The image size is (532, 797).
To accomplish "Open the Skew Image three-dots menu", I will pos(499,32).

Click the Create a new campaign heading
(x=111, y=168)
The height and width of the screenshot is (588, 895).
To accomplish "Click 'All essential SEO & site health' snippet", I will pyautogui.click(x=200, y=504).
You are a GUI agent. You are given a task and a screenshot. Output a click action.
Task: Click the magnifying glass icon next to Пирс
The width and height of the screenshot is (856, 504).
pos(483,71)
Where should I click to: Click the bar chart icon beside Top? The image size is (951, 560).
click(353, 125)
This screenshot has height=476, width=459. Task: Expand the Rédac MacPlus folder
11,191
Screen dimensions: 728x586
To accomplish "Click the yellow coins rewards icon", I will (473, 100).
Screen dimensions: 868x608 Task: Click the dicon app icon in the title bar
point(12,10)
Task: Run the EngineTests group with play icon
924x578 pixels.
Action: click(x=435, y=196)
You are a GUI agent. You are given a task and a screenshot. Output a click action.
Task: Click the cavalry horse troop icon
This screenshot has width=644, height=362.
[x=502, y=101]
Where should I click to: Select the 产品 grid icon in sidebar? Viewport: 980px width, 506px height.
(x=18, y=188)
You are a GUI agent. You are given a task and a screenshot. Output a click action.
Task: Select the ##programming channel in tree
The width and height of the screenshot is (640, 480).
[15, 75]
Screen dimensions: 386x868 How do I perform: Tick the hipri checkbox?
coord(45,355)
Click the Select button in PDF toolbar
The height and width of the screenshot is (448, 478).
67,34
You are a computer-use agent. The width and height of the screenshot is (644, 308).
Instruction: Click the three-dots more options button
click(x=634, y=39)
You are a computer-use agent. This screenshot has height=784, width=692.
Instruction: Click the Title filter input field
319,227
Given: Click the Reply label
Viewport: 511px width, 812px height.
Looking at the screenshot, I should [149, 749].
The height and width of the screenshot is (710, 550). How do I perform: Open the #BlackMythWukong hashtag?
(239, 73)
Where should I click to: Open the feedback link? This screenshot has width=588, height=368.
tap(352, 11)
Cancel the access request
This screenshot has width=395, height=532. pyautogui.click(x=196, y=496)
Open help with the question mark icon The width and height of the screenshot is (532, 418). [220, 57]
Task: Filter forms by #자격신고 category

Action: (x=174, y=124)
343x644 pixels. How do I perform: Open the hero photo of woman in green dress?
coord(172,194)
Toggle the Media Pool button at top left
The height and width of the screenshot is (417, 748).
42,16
-.-.-
** TASK GOAL **
Copy out each line of the data that holds the string "accomplish".

** RESPONSE TO THIS EXERCISE **
To accomplish "Open the Skew Image three-dots menu", I will pos(499,32).
To accomplish "Click 'All essential SEO & site health' snippet", I will pyautogui.click(x=200, y=504).
To accomplish "Click the yellow coins rewards icon", I will (473, 100).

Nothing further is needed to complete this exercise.